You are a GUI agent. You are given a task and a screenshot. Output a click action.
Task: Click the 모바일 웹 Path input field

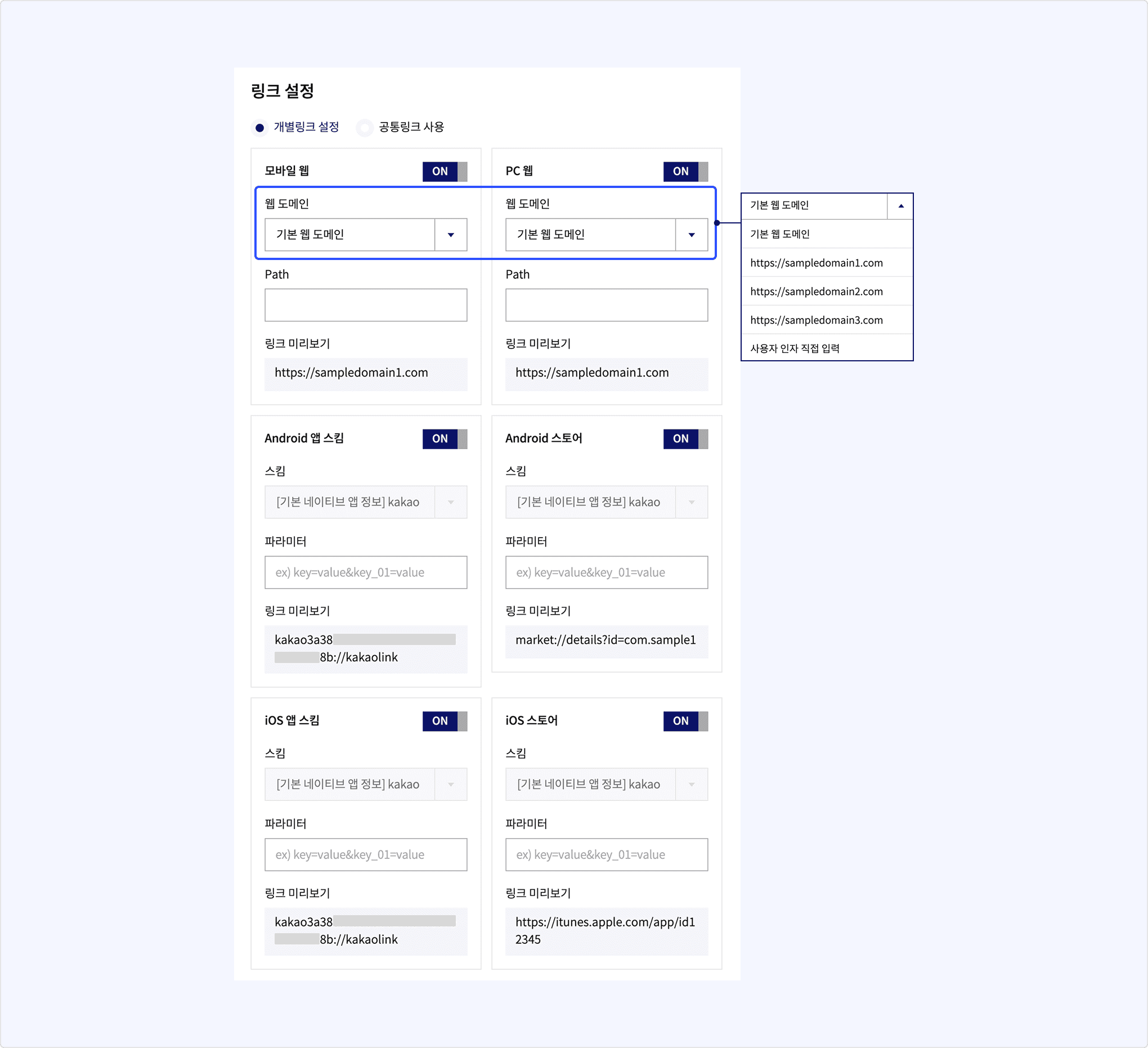click(366, 305)
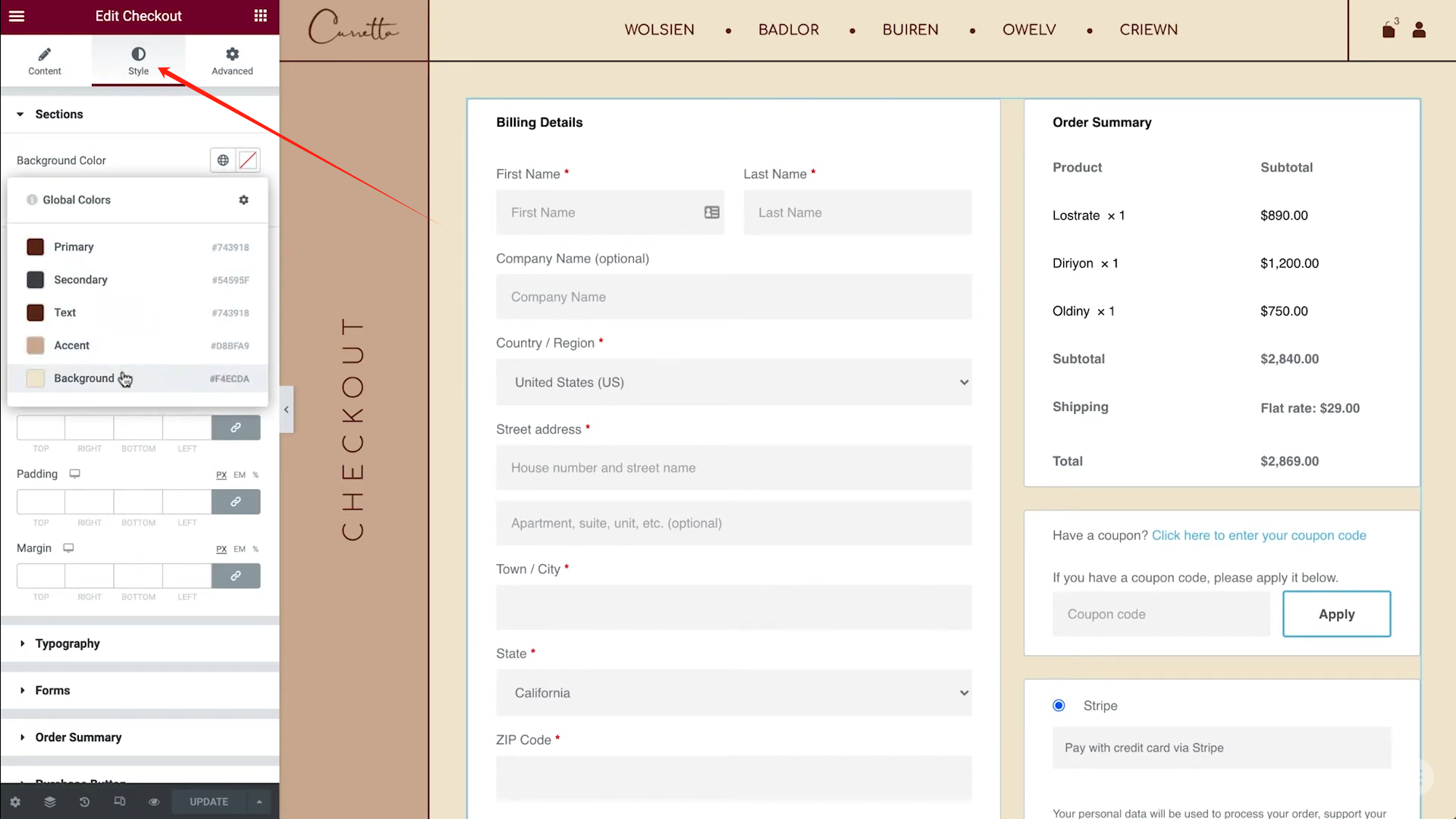Toggle linked values for Margin

[236, 576]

Assigned task
In the copy, include all records verbatim but no images.

Exercise solution
You are a GUI agent. You are given a task and a screenshot. Output a click action.
Task: Click the 모바일 웹 Path input field

click(366, 305)
Toggle linked values for Margin

[236, 576]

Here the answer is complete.